▼▼▼

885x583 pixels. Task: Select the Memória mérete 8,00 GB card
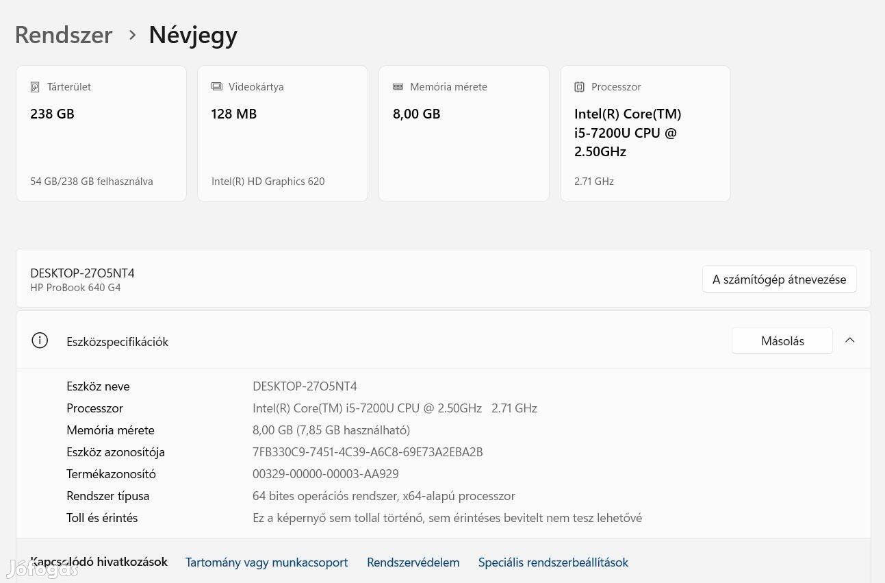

▲▲▲
▼▼▼

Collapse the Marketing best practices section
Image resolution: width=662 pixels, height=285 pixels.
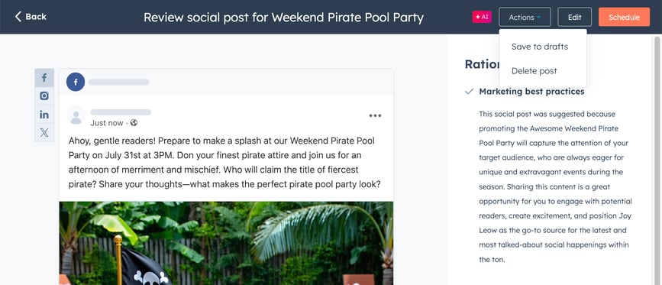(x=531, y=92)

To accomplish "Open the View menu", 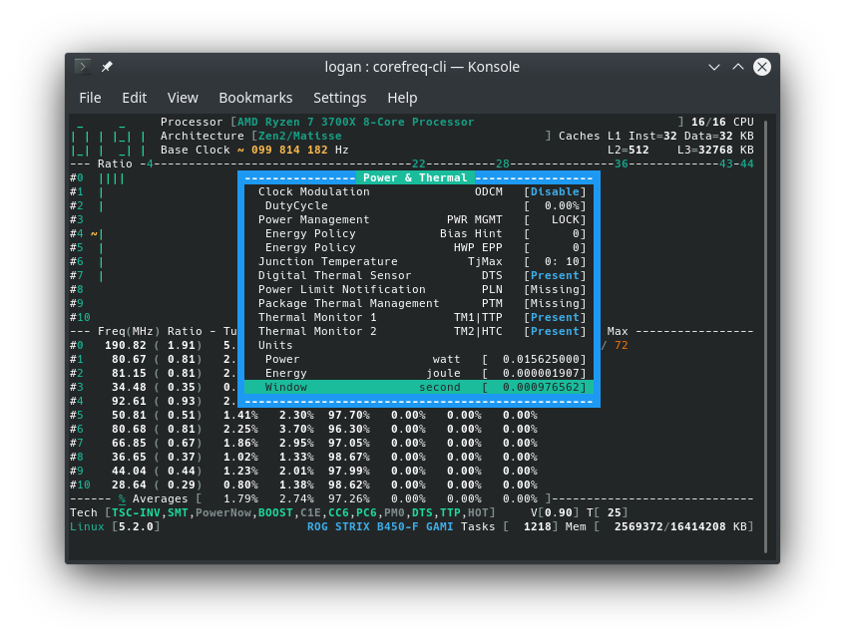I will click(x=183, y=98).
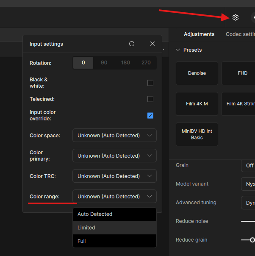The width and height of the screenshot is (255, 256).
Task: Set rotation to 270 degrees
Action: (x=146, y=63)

▲▲▲

Please count the lines in the entries above that contain the string "Task", matching case exactly, and reply with that number alone.

2